[Opening Supplied data section]

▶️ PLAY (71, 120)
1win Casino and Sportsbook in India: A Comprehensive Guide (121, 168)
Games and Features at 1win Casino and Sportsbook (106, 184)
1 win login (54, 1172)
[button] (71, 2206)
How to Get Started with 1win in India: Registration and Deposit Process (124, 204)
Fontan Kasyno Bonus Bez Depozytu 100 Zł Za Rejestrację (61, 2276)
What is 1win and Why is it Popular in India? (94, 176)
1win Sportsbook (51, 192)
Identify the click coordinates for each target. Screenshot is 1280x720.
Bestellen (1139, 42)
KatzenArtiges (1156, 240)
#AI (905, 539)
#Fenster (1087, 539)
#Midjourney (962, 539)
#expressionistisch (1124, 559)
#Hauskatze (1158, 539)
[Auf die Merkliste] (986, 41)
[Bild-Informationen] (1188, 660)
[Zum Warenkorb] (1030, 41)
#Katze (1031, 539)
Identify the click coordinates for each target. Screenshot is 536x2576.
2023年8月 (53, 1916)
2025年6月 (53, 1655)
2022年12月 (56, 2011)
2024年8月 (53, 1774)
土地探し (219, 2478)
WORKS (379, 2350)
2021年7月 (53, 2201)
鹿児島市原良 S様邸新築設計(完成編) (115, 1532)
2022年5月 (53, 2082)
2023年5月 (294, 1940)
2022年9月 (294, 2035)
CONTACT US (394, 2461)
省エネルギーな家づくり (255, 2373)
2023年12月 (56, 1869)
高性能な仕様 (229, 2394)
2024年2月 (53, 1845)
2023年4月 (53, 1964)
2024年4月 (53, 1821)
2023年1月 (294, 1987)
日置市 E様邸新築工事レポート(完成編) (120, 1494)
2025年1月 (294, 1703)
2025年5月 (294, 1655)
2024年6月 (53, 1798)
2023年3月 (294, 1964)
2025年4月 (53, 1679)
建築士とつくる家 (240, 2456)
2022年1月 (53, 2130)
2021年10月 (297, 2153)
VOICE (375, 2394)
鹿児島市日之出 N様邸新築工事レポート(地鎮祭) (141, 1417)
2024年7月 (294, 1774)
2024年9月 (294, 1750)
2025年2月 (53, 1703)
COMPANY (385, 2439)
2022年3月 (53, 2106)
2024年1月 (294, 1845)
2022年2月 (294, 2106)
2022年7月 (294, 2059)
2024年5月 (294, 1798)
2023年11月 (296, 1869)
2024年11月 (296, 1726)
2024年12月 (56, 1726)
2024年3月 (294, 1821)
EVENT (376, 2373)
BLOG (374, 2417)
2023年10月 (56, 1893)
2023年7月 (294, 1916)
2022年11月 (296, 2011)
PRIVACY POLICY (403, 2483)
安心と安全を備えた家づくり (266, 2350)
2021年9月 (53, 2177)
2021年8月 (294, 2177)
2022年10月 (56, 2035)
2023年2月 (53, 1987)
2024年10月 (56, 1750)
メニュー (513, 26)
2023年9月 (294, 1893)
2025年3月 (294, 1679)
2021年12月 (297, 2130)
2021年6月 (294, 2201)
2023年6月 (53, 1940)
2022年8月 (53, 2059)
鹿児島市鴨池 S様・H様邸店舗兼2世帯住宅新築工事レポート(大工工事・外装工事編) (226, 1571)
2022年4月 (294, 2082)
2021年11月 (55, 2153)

[Closing Supplied data section]

**Activity:** Would you repeat each of the lines above exactly?

**Output:**
▶️ PLAY (71, 120)
1win Casino and Sportsbook in India: A Comprehensive Guide (121, 168)
Games and Features at 1win Casino and Sportsbook (106, 184)
1 win login (54, 1172)
[button] (71, 2206)
How to Get Started with 1win in India: Registration and Deposit Process (124, 204)
Fontan Kasyno Bonus Bez Depozytu 100 Zł Za Rejestrację (61, 2276)
What is 1win and Why is it Popular in India? (94, 176)
1win Sportsbook (51, 192)
Identify the click coordinates for each target. Screenshot is 1280x720.
Bestellen (1139, 42)
KatzenArtiges (1156, 240)
#AI (905, 539)
#Fenster (1087, 539)
#Midjourney (962, 539)
#expressionistisch (1124, 559)
#Hauskatze (1158, 539)
[Auf die Merkliste] (986, 41)
[Bild-Informationen] (1188, 660)
[Zum Warenkorb] (1030, 41)
#Katze (1031, 539)
Identify the click coordinates for each target. Screenshot is 536x2576.
2023年8月 (53, 1916)
2025年6月 (53, 1655)
2022年12月 (56, 2011)
2024年8月 (53, 1774)
土地探し (219, 2478)
WORKS (379, 2350)
2021年7月 (53, 2201)
鹿児島市原良 S様邸新築設計(完成編) (115, 1532)
2022年5月 (53, 2082)
2023年5月 (294, 1940)
2022年9月 (294, 2035)
CONTACT US (394, 2461)
省エネルギーな家づくり (255, 2373)
2023年12月 (56, 1869)
高性能な仕様 (229, 2394)
2024年2月 (53, 1845)
2023年4月 (53, 1964)
2024年4月 (53, 1821)
2023年1月 (294, 1987)
日置市 E様邸新築工事レポート(完成編) (120, 1494)
2025年1月 (294, 1703)
2025年5月 (294, 1655)
2024年6月 (53, 1798)
2023年3月 (294, 1964)
2025年4月 (53, 1679)
建築士とつくる家 (240, 2456)
2022年1月 (53, 2130)
2021年10月 (297, 2153)
VOICE (375, 2394)
鹿児島市日之出 N様邸新築工事レポート(地鎮祭) (141, 1417)
2024年7月 (294, 1774)
2024年9月 (294, 1750)
2025年2月 (53, 1703)
COMPANY (385, 2439)
2022年3月 (53, 2106)
2024年1月 (294, 1845)
2022年2月 (294, 2106)
2022年7月 (294, 2059)
2024年5月 (294, 1798)
2023年11月 (296, 1869)
2024年11月 (296, 1726)
2024年12月 (56, 1726)
2024年3月 (294, 1821)
EVENT (376, 2373)
BLOG (374, 2417)
2023年10月 (56, 1893)
2023年7月 (294, 1916)
2022年11月 (296, 2011)
PRIVACY POLICY (403, 2483)
安心と安全を備えた家づくり (266, 2350)
2021年9月 (53, 2177)
2021年8月 (294, 2177)
2022年10月 (56, 2035)
2023年2月 (53, 1987)
2024年10月 (56, 1750)
メニュー (513, 26)
2023年9月 (294, 1893)
2025年3月 (294, 1679)
2021年12月 (297, 2130)
2021年6月 (294, 2201)
2023年6月 (53, 1940)
2022年8月 (53, 2059)
鹿児島市鴨池 S様・H様邸店舗兼2世帯住宅新築工事レポート(大工工事・外装工事編) (226, 1571)
2022年4月 (294, 2082)
2021年11月 (55, 2153)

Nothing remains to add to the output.